**Required work**
The whole listing below must be repeated exactly.

----------------------------------------

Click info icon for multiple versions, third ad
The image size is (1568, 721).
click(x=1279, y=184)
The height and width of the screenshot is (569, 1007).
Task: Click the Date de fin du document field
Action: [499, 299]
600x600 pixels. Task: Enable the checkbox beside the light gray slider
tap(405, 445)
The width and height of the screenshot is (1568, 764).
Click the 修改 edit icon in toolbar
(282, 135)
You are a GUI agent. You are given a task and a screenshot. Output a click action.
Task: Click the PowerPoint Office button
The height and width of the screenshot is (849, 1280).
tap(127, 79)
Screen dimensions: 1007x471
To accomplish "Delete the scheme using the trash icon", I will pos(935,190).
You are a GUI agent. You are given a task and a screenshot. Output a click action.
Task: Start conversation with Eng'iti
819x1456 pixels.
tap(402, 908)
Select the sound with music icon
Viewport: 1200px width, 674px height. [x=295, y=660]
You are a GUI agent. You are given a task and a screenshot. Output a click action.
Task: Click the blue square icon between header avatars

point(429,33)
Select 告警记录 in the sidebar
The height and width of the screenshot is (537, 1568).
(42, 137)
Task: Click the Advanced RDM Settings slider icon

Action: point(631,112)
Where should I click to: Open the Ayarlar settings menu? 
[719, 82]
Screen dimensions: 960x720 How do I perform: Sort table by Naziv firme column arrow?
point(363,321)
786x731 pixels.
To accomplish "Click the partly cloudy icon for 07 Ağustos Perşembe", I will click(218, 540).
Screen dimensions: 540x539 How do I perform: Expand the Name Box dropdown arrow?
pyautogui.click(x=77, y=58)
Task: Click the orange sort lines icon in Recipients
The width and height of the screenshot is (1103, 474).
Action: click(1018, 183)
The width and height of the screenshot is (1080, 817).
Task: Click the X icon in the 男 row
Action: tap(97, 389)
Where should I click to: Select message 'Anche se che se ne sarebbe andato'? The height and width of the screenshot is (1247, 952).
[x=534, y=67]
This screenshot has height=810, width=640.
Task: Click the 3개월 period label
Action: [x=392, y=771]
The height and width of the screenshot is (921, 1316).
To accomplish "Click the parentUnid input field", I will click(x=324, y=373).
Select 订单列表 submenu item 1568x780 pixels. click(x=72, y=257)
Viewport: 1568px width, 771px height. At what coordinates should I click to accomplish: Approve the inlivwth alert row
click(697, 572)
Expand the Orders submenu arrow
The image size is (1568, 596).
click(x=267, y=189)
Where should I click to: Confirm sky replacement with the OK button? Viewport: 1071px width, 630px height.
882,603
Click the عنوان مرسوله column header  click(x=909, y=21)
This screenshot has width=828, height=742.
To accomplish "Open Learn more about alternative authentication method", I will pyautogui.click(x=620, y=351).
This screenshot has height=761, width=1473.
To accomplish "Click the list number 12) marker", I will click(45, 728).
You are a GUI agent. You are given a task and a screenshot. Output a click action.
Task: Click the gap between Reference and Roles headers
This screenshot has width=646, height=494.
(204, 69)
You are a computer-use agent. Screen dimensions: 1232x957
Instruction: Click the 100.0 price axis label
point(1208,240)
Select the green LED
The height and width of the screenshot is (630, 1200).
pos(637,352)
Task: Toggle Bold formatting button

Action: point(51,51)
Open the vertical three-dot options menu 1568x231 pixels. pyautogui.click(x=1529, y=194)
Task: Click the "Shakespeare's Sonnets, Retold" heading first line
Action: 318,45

----------------------------------------

**Task output**
Click info icon for multiple versions, third ad
The image size is (1568, 721).
click(x=1279, y=184)
The height and width of the screenshot is (569, 1007).
Task: Click the Date de fin du document field
Action: [499, 299]
600x600 pixels. Task: Enable the checkbox beside the light gray slider
tap(405, 445)
The width and height of the screenshot is (1568, 764).
Click the 修改 edit icon in toolbar
(282, 135)
You are a GUI agent. You are given a task and a screenshot. Output a click action.
Task: Click the PowerPoint Office button
The height and width of the screenshot is (849, 1280).
tap(127, 79)
Screen dimensions: 1007x471
To accomplish "Delete the scheme using the trash icon", I will pos(935,190).
You are a GUI agent. You are given a task and a screenshot. Output a click action.
Task: Start conversation with Eng'iti
819x1456 pixels.
tap(402, 908)
Select the sound with music icon
Viewport: 1200px width, 674px height. [x=295, y=660]
You are a GUI agent. You are given a task and a screenshot. Output a click action.
Task: Click the blue square icon between header avatars

point(429,33)
Select 告警记录 in the sidebar
The height and width of the screenshot is (537, 1568).
(42, 137)
Task: Click the Advanced RDM Settings slider icon

Action: point(631,112)
Where should I click to: Open the Ayarlar settings menu? 
[719, 82]
Screen dimensions: 960x720 How do I perform: Sort table by Naziv firme column arrow?
point(363,321)
786x731 pixels.
To accomplish "Click the partly cloudy icon for 07 Ağustos Perşembe", I will click(218, 540).
Screen dimensions: 540x539 How do I perform: Expand the Name Box dropdown arrow?
pyautogui.click(x=77, y=58)
Task: Click the orange sort lines icon in Recipients
The width and height of the screenshot is (1103, 474).
Action: click(1018, 183)
The width and height of the screenshot is (1080, 817).
Task: Click the X icon in the 男 row
Action: tap(97, 389)
Where should I click to: Select message 'Anche se che se ne sarebbe andato'? The height and width of the screenshot is (1247, 952).
[x=534, y=67]
This screenshot has height=810, width=640.
Task: Click the 3개월 period label
Action: [x=392, y=771]
The height and width of the screenshot is (921, 1316).
To accomplish "Click the parentUnid input field", I will click(x=324, y=373).
Select 订单列表 submenu item 1568x780 pixels. click(x=72, y=257)
Viewport: 1568px width, 771px height. At what coordinates should I click to accomplish: Approve the inlivwth alert row
click(697, 572)
Expand the Orders submenu arrow
The image size is (1568, 596).
click(x=267, y=189)
Where should I click to: Confirm sky replacement with the OK button? Viewport: 1071px width, 630px height.
882,603
Click the عنوان مرسوله column header  click(x=909, y=21)
This screenshot has width=828, height=742.
To accomplish "Open Learn more about alternative authentication method", I will pyautogui.click(x=620, y=351).
This screenshot has height=761, width=1473.
To accomplish "Click the list number 12) marker", I will click(45, 728).
You are a GUI agent. You are given a task and a screenshot. Output a click action.
Task: Click the gap between Reference and Roles headers
This screenshot has width=646, height=494.
(204, 69)
You are a computer-use agent. Screen dimensions: 1232x957
Instruction: Click the 100.0 price axis label
point(1208,240)
Select the green LED
The height and width of the screenshot is (630, 1200).
pos(637,352)
Task: Toggle Bold formatting button

Action: point(51,51)
Open the vertical three-dot options menu 1568x231 pixels. pyautogui.click(x=1529, y=194)
Task: Click the "Shakespeare's Sonnets, Retold" heading first line
Action: 318,45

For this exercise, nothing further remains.